[[ Extracted text, beginning ]]
The juxtaposition couldn’t have been more damning. Last Friday night, Canadian Prime Minister Justin Trudeau was filmed dancing in Toronto at a Taylor Swift concert. At the very same time in Montreal, where he is an MP, there were riots where small explosive devices and metal barriers were thrown at the police, shop windows were smashed, and cars set ablaze. It was violent chaos, with police injured, arrests made, and people wearing keffiyehs and masks screaming abuse. Perhaps the most chilling comment occurred the previous day, and it wasn’t screamed but spoken quite calmly. A woman walked in front of a peaceful gathering of Jewish counter-protestors and said slowly and deliberately, “The final solution is coming your way, the final solution. You know what the final solution is?”

300 NATO delegates were in the city on Friday and a spokesperson from Divest for Palestine said the protest was all about NATO's "complicity with Israel's military while it's conducting its genocide in Gaza, war crimes in Lebanon, Syria" and that "it's enforcing illegal occupation of Palestinian territories." Well of course that was what is was about!
[[ Extracted text, end ]]
Task set:
• A. From the Montreal riots passage, return the stretch from "300 NATO delegates" through "is was about!".
• B. Answer these from the Montreal riots passage:
(i) In which city was the Canadian Prime Minister filmed dancing, and at whose concert?
(ii) How many NATO delegates were in the city on Friday?
(iii) Which group did the spokesperson quoted about the protest come from?
• C. Continue the Montreal riots passage from where it stops.
The listing plays no part in this.
[[ Provided data, beginning ]]
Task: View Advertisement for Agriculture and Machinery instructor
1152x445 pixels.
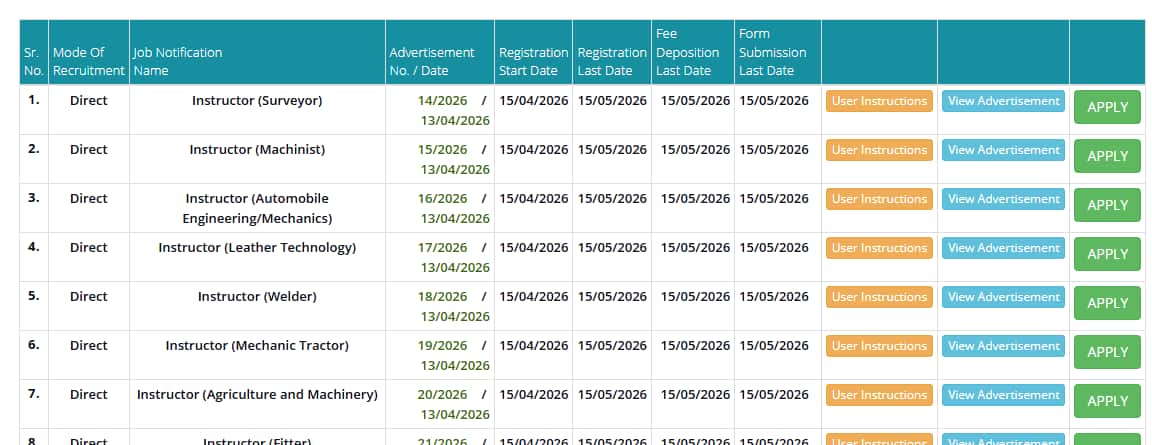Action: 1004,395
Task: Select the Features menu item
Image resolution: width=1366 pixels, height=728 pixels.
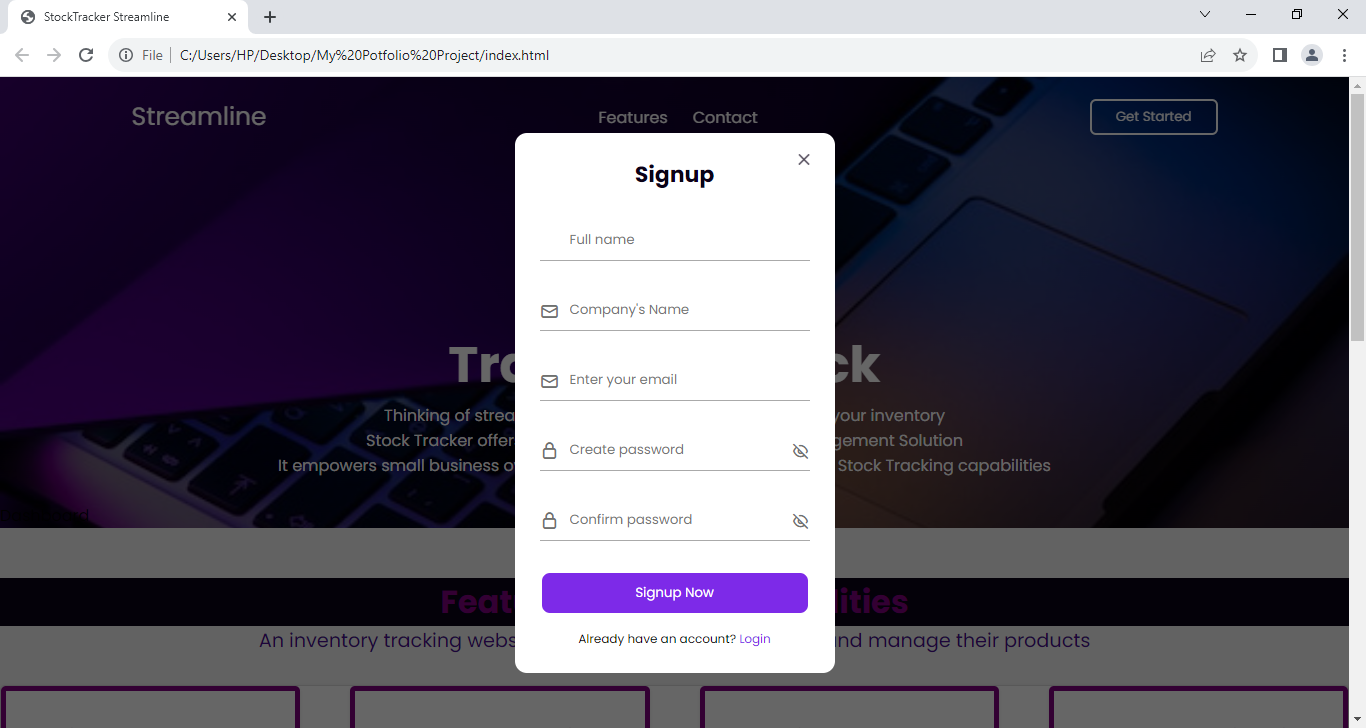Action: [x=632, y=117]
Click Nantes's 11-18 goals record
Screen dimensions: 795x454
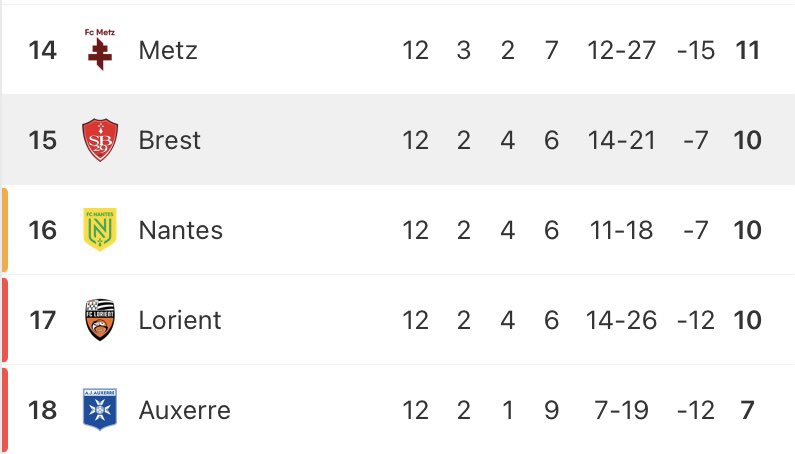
[[ Provided data, end ]]
[[ Provided data, beginning ]]
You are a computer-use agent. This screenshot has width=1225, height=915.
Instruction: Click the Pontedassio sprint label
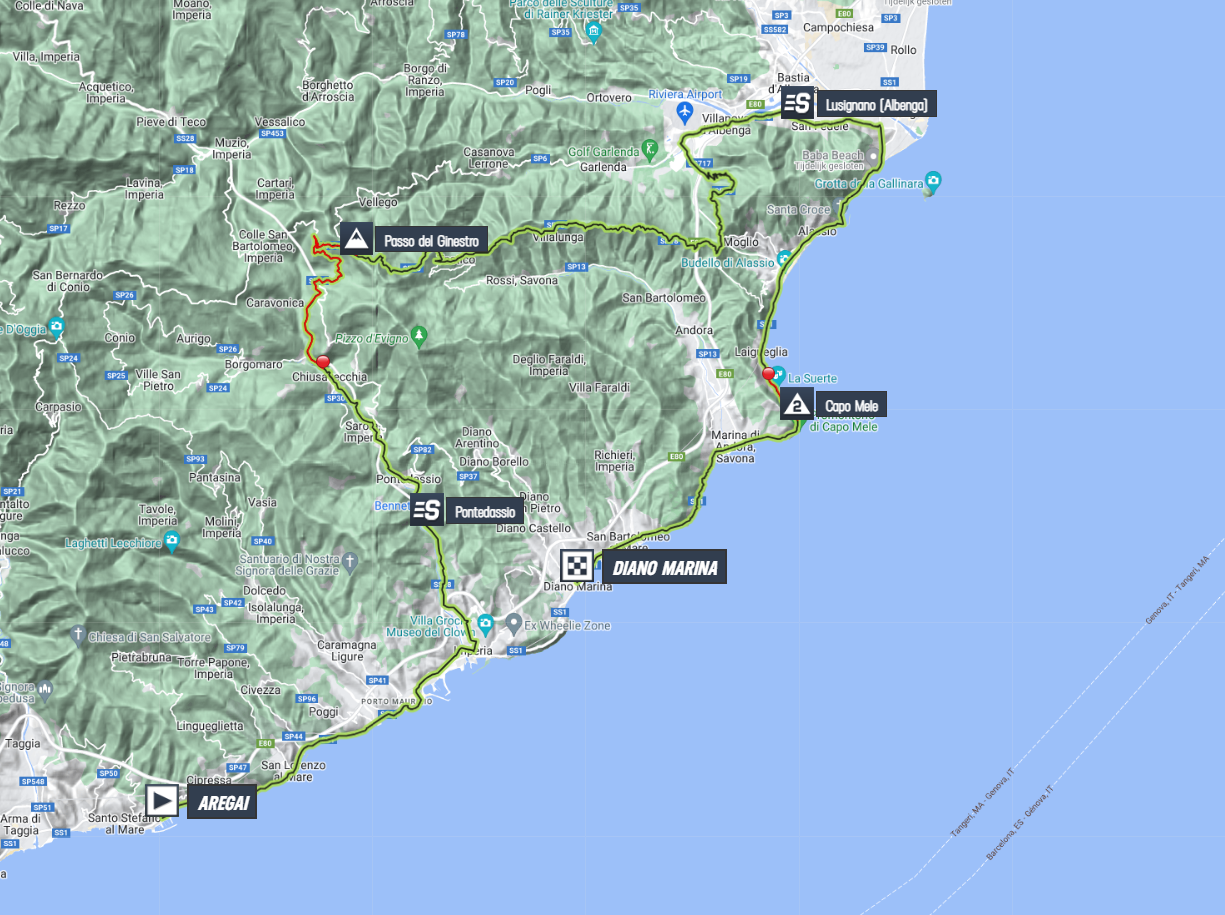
[[ Provided data, end ]]
Answers by item number:
• A.
300 NATO delegates were in the city on Friday and a spokesperson from Divest for Palestine said the protest was all about NATO's "complicity with Israel's military while it's conducting its genocide in Gaza, war crimes in Lebanon, Syria" and that "it's enforcing illegal occupation of Palestinian territories." Well of course that was what is was about!

• B.
(i) Toronto, at a Taylor Swift concert.
(ii) 300.
(iii) Divest for Palestine.

• C.
Trudeau did eventually take to social media, stating that, “What we saw on the streets of Montreal last night was appalling. Acts of antisemitism, intimidation, and violence must be condemned wherever we see them.”

Fine words, but this is hardly the first time that the Jewish community has been targeted. Dozens of bomb threats were sent to synagogues in 2024, and Jewish schools and community centres have been vandalized, fires started outside, and even shots fired at them. There have also been attempted boycotts at Jewish-owned shops where any Israeli connection is discovered. Canadian Jews report being screamed at and abused, and many say that they no longer wear anything publicly that would make their Jewishness obvious.